Archive | March, 2013

10 Awful Leadership Models

25 Mar

I love crappy ideas and apparently other people do to. Leadership in particular is an area that seems to get a lot of attention. Maybe these hucksters think they can make a quick buck by selling a few books. Maybe they just think so little of leadership that they’re willing to brand it on anything. Whatever the reason, I find this leadership models disturbing and hilarious. Here are my top ten.

The author is given credit for admitting that the approach is “light-hearted” and for putting a graphic description right up front. As Novak explains, there are five elements to the model; the captain, the crew, the mission, the strategy, and the treasure. What I love most is that the entire book is filled with mysterious numbered lists.

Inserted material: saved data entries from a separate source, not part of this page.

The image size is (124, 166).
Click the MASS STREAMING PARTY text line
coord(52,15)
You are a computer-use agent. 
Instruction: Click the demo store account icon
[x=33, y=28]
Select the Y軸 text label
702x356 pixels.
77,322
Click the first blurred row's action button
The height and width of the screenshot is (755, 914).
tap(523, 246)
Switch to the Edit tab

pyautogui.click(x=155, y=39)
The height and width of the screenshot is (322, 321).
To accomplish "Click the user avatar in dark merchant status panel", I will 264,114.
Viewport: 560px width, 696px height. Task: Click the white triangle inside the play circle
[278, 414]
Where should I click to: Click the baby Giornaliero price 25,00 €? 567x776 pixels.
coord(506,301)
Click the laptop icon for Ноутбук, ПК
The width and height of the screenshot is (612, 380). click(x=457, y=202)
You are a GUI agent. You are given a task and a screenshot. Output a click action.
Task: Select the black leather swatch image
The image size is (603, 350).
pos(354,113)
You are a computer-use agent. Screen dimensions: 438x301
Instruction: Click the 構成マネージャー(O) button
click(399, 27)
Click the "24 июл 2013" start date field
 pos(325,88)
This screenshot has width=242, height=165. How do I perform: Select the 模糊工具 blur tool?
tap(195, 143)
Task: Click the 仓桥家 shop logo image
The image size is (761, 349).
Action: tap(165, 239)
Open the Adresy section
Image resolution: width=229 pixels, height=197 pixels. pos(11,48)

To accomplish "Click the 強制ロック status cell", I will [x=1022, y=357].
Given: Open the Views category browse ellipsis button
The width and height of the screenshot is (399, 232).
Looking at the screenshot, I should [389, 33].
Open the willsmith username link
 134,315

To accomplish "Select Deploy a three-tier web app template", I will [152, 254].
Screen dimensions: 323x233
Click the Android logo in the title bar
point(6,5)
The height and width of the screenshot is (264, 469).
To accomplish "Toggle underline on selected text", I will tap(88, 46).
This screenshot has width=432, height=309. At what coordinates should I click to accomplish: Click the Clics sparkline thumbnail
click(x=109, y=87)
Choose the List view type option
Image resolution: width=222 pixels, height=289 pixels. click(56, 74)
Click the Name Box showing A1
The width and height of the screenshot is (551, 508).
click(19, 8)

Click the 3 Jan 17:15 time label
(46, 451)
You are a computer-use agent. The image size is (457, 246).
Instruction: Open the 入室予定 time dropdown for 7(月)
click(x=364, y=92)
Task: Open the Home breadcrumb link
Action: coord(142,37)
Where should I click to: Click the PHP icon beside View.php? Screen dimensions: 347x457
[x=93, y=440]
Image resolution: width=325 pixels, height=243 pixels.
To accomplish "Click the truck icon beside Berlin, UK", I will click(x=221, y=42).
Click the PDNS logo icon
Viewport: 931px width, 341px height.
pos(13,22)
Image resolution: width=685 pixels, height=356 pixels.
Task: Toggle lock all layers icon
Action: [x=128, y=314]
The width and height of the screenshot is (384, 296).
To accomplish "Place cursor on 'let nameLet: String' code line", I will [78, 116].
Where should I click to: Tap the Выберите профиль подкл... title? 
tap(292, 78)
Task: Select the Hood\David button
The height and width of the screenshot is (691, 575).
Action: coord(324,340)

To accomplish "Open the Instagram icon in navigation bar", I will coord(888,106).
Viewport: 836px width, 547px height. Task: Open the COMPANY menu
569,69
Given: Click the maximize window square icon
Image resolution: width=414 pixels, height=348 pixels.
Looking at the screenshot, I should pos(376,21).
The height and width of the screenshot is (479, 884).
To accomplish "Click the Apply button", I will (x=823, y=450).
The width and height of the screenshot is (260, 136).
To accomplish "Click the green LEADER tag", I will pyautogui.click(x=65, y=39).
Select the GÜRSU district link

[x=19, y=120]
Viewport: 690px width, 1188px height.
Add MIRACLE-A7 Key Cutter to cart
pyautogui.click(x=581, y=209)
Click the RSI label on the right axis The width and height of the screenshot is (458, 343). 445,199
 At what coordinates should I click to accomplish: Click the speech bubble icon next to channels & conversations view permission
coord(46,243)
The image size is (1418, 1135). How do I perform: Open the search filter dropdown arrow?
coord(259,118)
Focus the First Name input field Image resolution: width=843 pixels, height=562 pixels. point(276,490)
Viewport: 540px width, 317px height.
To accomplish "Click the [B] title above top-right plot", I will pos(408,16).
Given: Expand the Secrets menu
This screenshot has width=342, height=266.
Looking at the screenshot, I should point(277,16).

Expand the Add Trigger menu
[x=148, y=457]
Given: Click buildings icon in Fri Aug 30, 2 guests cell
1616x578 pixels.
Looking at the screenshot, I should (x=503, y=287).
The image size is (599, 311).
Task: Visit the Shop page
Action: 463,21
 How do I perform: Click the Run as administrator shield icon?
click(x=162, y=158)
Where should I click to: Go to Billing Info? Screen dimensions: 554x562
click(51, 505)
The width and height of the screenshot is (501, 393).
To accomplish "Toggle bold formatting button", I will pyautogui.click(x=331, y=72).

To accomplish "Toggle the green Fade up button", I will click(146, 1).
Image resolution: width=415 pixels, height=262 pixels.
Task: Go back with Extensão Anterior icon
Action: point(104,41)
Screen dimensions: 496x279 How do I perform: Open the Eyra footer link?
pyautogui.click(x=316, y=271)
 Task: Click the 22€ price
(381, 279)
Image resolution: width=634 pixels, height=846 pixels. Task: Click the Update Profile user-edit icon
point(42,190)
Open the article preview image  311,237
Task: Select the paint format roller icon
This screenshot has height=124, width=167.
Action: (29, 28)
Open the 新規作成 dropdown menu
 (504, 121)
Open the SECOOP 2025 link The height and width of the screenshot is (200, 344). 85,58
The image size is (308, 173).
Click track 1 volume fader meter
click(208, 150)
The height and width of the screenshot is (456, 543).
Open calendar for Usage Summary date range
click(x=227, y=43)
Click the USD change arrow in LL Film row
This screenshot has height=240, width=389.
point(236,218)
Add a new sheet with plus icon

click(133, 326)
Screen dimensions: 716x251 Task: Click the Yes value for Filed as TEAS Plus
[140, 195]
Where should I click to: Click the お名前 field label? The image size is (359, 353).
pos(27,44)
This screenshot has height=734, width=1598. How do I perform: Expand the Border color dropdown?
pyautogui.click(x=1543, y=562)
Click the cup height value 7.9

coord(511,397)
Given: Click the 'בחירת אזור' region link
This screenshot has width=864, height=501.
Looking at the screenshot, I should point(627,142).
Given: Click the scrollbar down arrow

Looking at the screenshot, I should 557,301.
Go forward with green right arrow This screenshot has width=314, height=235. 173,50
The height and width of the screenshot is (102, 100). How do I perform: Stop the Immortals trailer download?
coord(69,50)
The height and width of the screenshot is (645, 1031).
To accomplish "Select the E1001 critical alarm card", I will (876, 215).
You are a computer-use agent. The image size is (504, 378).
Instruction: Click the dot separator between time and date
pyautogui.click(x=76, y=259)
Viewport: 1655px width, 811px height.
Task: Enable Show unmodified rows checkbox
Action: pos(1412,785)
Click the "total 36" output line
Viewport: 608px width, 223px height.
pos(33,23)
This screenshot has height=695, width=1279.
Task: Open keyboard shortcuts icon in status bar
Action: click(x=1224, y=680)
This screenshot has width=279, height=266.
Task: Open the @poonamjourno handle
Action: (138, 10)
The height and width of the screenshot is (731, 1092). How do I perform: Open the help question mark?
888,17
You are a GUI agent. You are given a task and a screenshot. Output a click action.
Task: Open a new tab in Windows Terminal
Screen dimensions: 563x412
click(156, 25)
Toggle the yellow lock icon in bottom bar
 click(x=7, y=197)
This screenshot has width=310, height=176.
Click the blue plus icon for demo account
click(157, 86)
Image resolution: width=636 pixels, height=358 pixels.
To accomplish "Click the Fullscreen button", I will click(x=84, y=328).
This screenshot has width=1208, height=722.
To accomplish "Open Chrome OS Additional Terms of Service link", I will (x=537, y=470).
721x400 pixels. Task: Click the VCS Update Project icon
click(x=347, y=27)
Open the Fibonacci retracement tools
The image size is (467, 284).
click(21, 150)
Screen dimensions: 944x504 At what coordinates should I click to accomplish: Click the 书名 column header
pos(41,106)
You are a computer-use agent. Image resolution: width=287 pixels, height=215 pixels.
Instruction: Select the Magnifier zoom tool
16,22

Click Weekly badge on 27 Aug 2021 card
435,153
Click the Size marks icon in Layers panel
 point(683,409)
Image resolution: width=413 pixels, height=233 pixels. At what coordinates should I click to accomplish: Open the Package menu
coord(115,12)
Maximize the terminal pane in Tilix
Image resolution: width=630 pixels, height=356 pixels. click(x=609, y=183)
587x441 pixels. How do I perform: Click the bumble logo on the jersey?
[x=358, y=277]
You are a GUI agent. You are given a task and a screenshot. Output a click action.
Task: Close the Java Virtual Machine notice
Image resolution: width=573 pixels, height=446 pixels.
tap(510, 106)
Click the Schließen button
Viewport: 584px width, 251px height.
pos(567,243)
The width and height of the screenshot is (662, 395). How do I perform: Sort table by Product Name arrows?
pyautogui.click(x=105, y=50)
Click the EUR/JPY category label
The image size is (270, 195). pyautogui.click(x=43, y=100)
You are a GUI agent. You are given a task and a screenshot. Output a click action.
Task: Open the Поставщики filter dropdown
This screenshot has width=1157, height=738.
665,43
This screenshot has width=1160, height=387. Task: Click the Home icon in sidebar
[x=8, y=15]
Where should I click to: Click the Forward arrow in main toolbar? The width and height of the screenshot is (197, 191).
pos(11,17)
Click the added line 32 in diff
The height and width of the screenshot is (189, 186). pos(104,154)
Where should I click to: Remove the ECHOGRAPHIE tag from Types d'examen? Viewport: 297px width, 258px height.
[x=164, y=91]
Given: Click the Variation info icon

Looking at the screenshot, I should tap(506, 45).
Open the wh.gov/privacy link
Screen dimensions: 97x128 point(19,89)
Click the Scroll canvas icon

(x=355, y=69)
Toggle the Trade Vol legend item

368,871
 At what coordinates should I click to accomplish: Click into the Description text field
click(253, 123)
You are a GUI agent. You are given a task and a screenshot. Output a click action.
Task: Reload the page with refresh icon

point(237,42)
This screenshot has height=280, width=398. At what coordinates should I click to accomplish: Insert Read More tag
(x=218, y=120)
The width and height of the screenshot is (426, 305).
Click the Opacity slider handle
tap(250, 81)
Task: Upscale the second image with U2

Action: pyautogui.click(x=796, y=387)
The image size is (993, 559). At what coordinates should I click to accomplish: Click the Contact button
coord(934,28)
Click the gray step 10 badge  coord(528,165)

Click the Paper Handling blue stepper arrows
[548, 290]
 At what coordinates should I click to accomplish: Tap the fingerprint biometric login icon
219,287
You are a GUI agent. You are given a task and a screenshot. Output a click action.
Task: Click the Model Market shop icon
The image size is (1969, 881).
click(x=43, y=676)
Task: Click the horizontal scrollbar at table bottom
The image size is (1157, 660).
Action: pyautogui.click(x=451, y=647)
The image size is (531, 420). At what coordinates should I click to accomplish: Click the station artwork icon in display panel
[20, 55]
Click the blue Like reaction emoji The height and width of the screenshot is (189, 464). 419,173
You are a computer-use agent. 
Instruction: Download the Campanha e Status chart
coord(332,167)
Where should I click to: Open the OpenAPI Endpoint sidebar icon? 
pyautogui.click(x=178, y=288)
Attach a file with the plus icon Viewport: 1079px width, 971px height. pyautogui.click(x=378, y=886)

Lists like, “the four characteristics of an effective captain,” or, “the three principles of pirate strategy.” None of which seem to be connected to any larger conceptual framework (other than numerology). The whole thing reads like a series of leadership platitudes interspersed with lines from Pirates of the Caribbean. Favorite quote: “Do you know what is more powerful than cannon, cutlass, or pistol? Reputation. Aye, reputation.” (page 34). Read this if your ideal manager wears an eye patch and expects you to sit on his shoulder and repeat everything he says.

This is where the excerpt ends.